Julian Weinberger, an information security leader currently Director of Engineering at IoT VPN provider, NCP, notes that in a 2017 McKinsey Security and the Internet of Things survey, only 15% of smart device manufacturers believed consumers would be willing to pay a premium for better built-in security. So our risk appetite is driven by economics. And the onus is back on us as individuals to take some responsibility for our own safety in this all connected new world. But I’m going to hazard that most of us consumers don’t know what we are doing and haven’t set up a VPN at home.
So that’s the manufacturers and consumers—what about the service providers and their engineers? Weinberger highlights that in a 2018 Forrester and Venafi study, 80% of the senior IT security professionals asked said that they struggled with machine identity protection. I can imagine the percentage is no lower for technology engineers not consciously wearing a security hat. The thing is, if the worst happens, let’s say a data breach, whilst it’s the consumer whose data, identity and assets are at risk, the people that will be fined and whose brand reputation stands to suffer, will be the people providing the service.

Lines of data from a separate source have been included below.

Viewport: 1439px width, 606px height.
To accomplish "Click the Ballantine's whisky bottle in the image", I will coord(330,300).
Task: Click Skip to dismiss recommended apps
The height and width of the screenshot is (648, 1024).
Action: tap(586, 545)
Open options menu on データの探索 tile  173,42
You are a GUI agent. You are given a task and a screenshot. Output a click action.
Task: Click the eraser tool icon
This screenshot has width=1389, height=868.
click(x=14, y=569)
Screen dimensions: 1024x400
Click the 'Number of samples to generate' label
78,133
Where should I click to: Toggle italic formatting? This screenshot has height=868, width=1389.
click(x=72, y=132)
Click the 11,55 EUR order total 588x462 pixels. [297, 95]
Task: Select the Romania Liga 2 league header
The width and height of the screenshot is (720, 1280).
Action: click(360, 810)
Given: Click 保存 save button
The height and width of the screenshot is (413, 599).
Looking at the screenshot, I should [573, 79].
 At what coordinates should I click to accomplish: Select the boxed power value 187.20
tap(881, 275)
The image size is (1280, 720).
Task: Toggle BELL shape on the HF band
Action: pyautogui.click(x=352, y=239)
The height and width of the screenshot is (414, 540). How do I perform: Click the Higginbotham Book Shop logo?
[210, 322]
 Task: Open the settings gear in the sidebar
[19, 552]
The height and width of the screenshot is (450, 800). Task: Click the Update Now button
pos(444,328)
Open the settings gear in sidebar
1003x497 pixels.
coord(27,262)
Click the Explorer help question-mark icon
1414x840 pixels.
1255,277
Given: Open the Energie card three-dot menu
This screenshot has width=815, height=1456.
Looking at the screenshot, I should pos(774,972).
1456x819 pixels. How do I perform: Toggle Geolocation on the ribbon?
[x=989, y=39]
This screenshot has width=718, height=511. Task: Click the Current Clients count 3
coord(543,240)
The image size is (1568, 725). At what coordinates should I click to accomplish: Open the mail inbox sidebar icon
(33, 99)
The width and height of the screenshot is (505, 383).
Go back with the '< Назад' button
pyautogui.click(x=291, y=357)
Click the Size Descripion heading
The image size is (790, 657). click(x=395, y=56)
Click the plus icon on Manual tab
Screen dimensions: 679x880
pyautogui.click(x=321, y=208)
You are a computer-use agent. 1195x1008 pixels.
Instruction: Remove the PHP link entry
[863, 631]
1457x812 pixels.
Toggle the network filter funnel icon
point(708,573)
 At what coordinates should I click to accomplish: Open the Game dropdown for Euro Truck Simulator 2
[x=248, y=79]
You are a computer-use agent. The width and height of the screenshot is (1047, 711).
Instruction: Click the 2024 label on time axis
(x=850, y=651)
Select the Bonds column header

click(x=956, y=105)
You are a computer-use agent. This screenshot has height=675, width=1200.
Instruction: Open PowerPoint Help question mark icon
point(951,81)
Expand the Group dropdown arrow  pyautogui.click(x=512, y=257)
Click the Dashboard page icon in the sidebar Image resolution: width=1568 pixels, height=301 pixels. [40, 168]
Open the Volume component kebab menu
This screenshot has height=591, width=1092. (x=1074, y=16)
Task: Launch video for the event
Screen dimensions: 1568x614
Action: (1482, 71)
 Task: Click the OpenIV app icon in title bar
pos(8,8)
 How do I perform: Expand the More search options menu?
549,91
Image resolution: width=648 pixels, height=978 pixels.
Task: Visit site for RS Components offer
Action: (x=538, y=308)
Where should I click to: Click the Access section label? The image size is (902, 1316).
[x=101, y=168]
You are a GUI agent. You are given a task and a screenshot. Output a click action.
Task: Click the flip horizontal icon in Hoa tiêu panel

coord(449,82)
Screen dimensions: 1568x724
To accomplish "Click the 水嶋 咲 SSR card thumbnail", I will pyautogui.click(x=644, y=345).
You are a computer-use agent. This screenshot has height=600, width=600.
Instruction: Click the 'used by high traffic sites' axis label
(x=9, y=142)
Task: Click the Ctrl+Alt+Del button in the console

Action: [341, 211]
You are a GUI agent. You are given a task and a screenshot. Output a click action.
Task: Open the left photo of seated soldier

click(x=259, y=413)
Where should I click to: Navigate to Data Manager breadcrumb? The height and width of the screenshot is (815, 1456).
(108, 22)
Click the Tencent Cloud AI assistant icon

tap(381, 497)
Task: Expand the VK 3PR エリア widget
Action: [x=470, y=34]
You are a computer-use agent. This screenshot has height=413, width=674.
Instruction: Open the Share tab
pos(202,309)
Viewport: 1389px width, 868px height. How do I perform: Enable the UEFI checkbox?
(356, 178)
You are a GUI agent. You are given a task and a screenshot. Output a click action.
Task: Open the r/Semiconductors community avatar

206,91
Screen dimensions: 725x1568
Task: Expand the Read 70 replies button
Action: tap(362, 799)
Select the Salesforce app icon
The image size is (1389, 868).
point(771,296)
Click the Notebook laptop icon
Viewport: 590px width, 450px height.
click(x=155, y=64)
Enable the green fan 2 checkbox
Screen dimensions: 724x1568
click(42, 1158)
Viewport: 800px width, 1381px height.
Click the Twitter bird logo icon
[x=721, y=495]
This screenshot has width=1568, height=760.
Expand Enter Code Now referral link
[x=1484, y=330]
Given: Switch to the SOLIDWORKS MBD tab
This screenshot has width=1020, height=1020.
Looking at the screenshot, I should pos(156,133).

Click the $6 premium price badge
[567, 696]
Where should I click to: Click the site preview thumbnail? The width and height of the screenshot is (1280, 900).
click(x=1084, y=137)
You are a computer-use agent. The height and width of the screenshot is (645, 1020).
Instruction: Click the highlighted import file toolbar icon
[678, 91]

"ensure all communication is authenticated"
As Hywel Curtis says in his blog post, Securing the Supply Chain: Machine Identity Management in IoT Applications:
“Fundamentally the overall security of an IoT-enhanced supply chain relies on the ability to ensure all communication is authenticated. This is achieved by uniquely identifying, securing, and managing each individually-connected machine on an ongoing basis. Further, this capability needs to be trusted, efficient and able to scale rapidly to meet changing business objectives. Monitoring the full portfolio of connected machines, and their associated authentication certificates, can only be done at scale with a dedicated, automated system.”